Camperadas
1. CAMPERADAS
 
 
Es todavía corriente en las zonas ganaderas del campo argentino, escuchar el adjetivo, la calificación de «campero», aplicado a una persona. Quizás sea uno de los galardones más apreciados, sino el más, que se puede otorgar a un hombre de nuestras llanuras pastoriles. Verdadera orden del mérito que no se obtiene por compromisos políticos, sino por muchos años de andar en la huella, mucha experiencia, baquía, lucidez, serenidad, señorío, en fin todos los atributos que llevan a un hombre a ganarse el respeto y la admiración de los demás. Orden del mérito que no la otorgan gobiernos ni instituciones, sino el mismo poblador de la campaña, que califica de esa forma a quienes considera merecedores del título, por habérselo ganado en buena ley. Desde luego que para obtenerlo debe ser hombre de a caballo, jinete cabal, baqueano en todas las tareas ecuestres. Se trata pues de una verdadera «Orden de Caballería».

«Campero» es término y calificativo netamente rioplatense. Se lo usa en Argentina, Banda Oriental y Río Grande del Sur.

El diccionario de argentinismos de Lisandro Segovia define a Campero como «persona muy práctica en las faenas de una estancia».

La denominación de tal no hace distingos sociales. Campero puede ser tanto un estanciero, como un mayordomo, capataz, puestero, mensual o tropero. Lo esencial es que domine las tareas rurales y además sea un hombre sereno, valiente, curtido, tenga buen trato y no se achique ante nada ni nadie.. Para él no debe haber distancias que no pueda alcanzar, inclemencias que no pueda soportar, rumbos que no pueda encontrar, obstáculos que no pueda salvar.

Debe arreglarse solo en los trances más difíciles. Domina el lazo y las boleadoras. Maneja con destreza el cuchillo, ya sea para carnear y despostar una res, lonjear y cortar un cuero, como también para defenderse en un caso de apuro.

Sabe trenzar, echar un botón, tejer una bomba o un pasador, injerir un lazo, sobar un maneador. Con los caballos es maestro, tanto en el arte de amansar, como en hacer un chuzo para el trabajo o componer un parajero para correr en el camino. Su tropilla es siempre la más pareja y la mejor entablada. Domina a fondo la ciencia gaucha de la medicina veterinaria. No obstante ser «hombre de a caballo» conoce también de trabajos de «a pie»: sabe tirar líneas de alambrados, entiende de molinos y aguadas, maneja el hacha, la pala y toda clase de herramientas como el mejor.

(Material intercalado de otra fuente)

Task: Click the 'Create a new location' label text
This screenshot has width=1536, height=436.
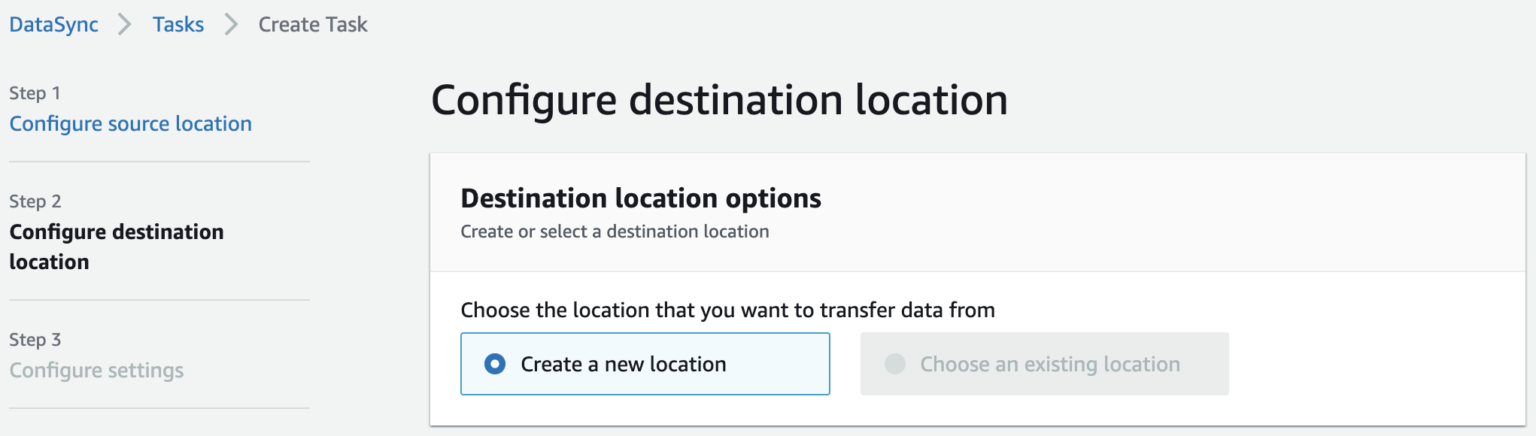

Es hombre muy conocedor de pagos, caminos, callejones, huellas, estancias, ferias, boliches; sabe por dónde vadear un río o un arroyo, aunque no haya un puente cerca. En todos lugares es conocido, bien recibido y tiene parada segura; no obstante, si lo agarra la noche lejos de población, sabrá acomodarse y tender al raso el recado, aunque amanezca blanqueando el poncho con la escarcha.

He tenido la suerte de conocer varios criollos de esta laya, andar y trabajar con ellos. Muchos emprendieron ya el largo viaje, otros viven aún. Mayordomos como Juan María Collins y Serafín Espinosa. Capataces: Honorio Espinosa, Hernán Núñez, Ramón Aguilera, Gregorio Castillo y Carlos Aroca. Puesteros que se llamaron Teófilo Rolón, Ricardo Torres, Justo Roda, Hermito Arce. Mensuales y domadores: Mauricio álvarez, Eustaquio Molina, Camilo Rolón, Teófilo Sandoval, Pastor Sánchez, Lázaro Núñez y muchos otros que sería largo mencionar.

Compartiendo juntos trabajos, recogidas, arreos, viajes, pude ir conociendo y aprendiendo la ciencia campera.

Esa ciencia que se adquiere en largas jornadas de a caballo; de esas que entumecen el cuerpo y las piernas de tal manera que, al llegar a las casas y descolgarse al suelo, parece que se resistieran a dar un paso, obligándonos a caminar con dificultad y balanceándonos como pato mudo.